The case for AI in CRE is well established. Faster underwriting, wider market coverage, and more consistent analysis across a portfolio, the efficiency gains are real and well-documented. Adoption has followed. Roughly 82% of U.S. adults are now using AI tools for real estate insights, a number that shows how quickly the technology has gone from new to normal.
What gets less attention is what’s happening when teams actually try to make decisions with it.
Speed and efficiency are real. But there’s a growing gap between how fast AI produces outputs and how much confidence people actually have in those outputs. In low-stakes environments, that gap is manageable. In CRE, where a pricing call, a lease decision, or an acquisition recommendation can move millions of dollars, it’s a real problem.
The Confidence Problem
A February 2026 survey by Keyway and The Appraisal found that 44% of investment committees don’t trust AI-generated analysis, and only 27% have any level of trust in AI for financial underwriting. The top concern, named by 41% of those surveyed: unreliable outputs and hallucinations.
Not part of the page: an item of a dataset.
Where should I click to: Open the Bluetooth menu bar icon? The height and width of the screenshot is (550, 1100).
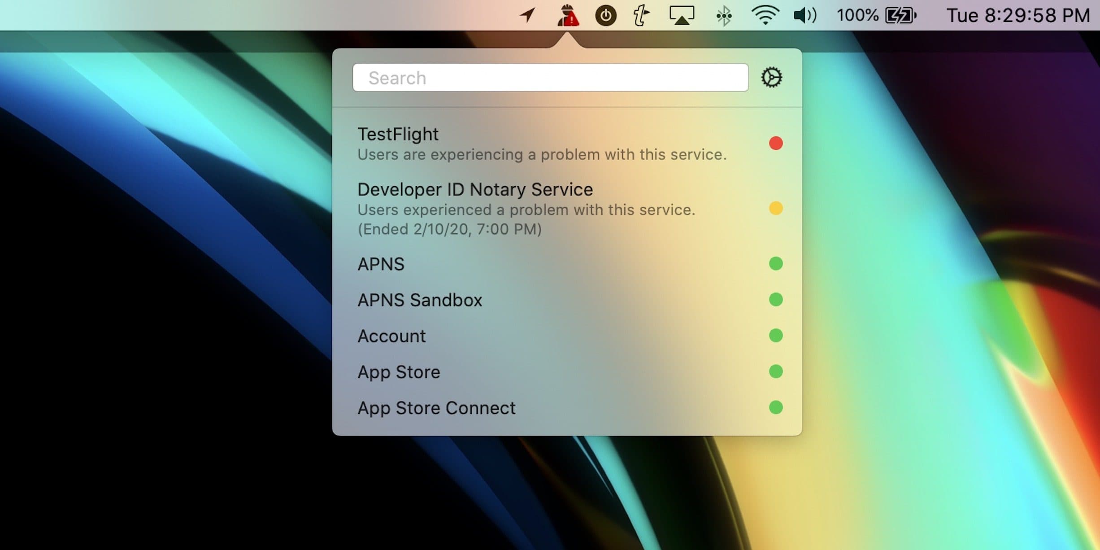pos(724,16)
The core issue isn’t just accuracy, it’s explainability. In a professional setting, an output has to be defensible, not just correct. When a pricing recommendation or market assessment reaches an investment committee, the question isn’t only whether the number is right. It’s whether the reasoning behind it can be clearly articulated, examined, and stood behind. AI outputs that can’t meet that bar don’t get acted on, regardless of how good the underlying model is.
Why Bad Outputs Are Hard to Catch
The issue isn’t that AI can’t produce useful outputs; it often does. The problem is that it’s hard to tell in the moment when it’s getting something wrong. Research from MIT found that AI models are 34% more likely to use confident language, words like “definitely” and “certainly,” precisely when they’re producing incorrect information. In a leasing or acquisition context, an output that sounds confident but turns out to be wrong isn’t just an analytical mistake. It’s a credibility problem for whoever acted on it.
This is what makes the trust problem so difficult. The errors don’t announce themselves. A hallucinated comp, a market trend that doesn’t hold up, a recommendation built on a flawed assumption, these can look just as polished and confident as a correct output. Without a process for checking the work, it’s easy to miss them until it’s too late.
The Right Model for High-Stakes Decisions
The firms handling this well aren’t treating AI outputs as final answers. They’re treating them as starting points, something experienced professionals review, question, and pressure-test before acting on. That’s not a flaw in the technology. It’s the right way to use it in a high-stakes environment where the cost of being wrong is real.
The value of AI in leasing isn’t just speed; it’s whether the people using it trust it enough to act on it with confidence. Building that trust takes transparency in how outputs are made, consistency in how they’re reviewed, and a clear sense of where human judgment still needs to lead. The teams that get that balance right will move faster and with more confidence than those still working it out.